Selected text Start Marker

# Nortel asset to be distributed to the pensioners in 2017r



## carverman (Nov 8, 2010)

*Nortel asset to be distributed to the pensioners in 2017*

Just got letter from the Nortel estate monitor legal firm. 
The proceeds of the Nortel assets estate to be distributed, pending approval from the general meeting of pensioners in Toronto in January 2017. 

The submitted claims will be paid out based on a approved court formula anywhere FROM 45cents on the dollar(of each claim) to as much as 49 cents, but not to exceed 50 cents on each dollar of claim in CDN funds based at the exchange rate US to CDN at the time of final court approval in spring of 2017. 

The distribution could take place as early as "sometime in April 2017", pending FINAL approval by the court (rubber stamping I would think) after approval from the pensioners at the general meeting in January ,
for the range of 45 cents to 49cents on each dollar (of claim submitted a couple years ago) to the Nortel monitor legal firm.

Selected text End Marker

Complete the following —
A. In the forum post about the Nortel estate distribution, in which city will the general meeting of pensioners take place?
B. Carry on writing the forum post about the Nortel estate distribution, starting after its final sentence.

Available data Start Marker

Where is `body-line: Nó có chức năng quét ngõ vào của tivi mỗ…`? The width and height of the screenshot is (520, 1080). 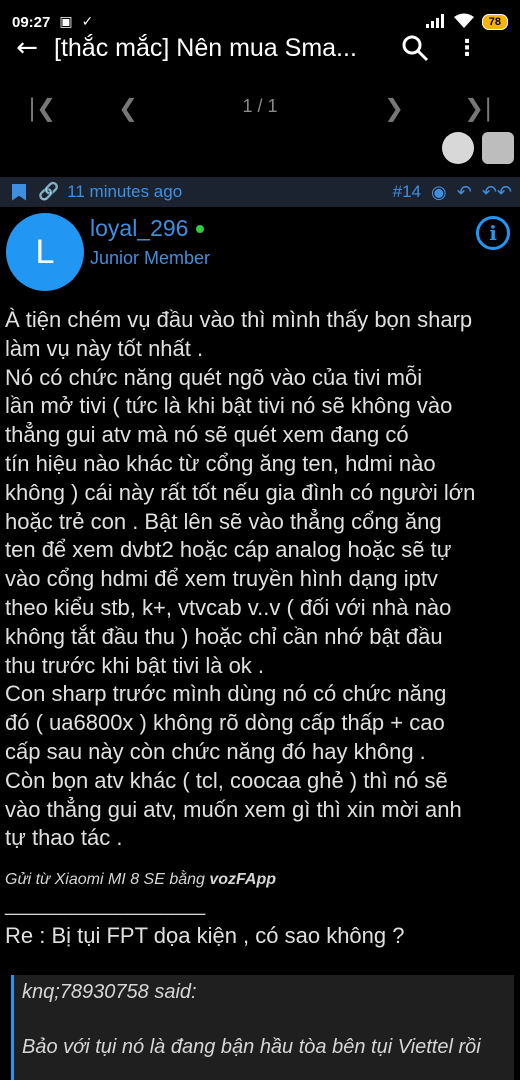 body-line: Nó có chức năng quét ngõ vào của tivi mỗ… is located at coordinates (214, 377).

Available data End Marker

Answers to this exercise —
A. Toronto.

B.
Finally after 8 years, it will be over. pensioners, such as myself will receive something at least..better than nothing.

This settlement has nothing to do with the former Nortel pension, which wil be converted to an annuity sometime in 2017.


----------



## mrPPincer (Nov 21, 2011)

Congrats carverman!
As you say, better than nothing, I would think it's probably somewhat a good feeling to be able to finally be able to turn the page on that whole Nortel fiasco after all these years


----------



## james4beach (Nov 15, 2012)

Yay!


----------



## ian (Jun 18, 2016)

Good for you. 

Well, at least the low Canadian dollar worked for you in this final settlement. Too bad the lawyers and accountants did not take 45 cents/dollar on their billings!


----------



## mordko (Jan 23, 2016)

So... is this on the top of Nortel pension because the pension isn't paid in full?


----------



## carverman (Nov 8, 2010)

mrPPincer said:


> Congrats carverman!
> As you say, better than nothing, I would think it's probably somewhat a good feeling to be able to finally be able to turn the page on that whole Nortel fiasco after all these years


Yes, it couldn't have come at a better time as my health is declining now with the requirement to pay a PSW out of my pocket.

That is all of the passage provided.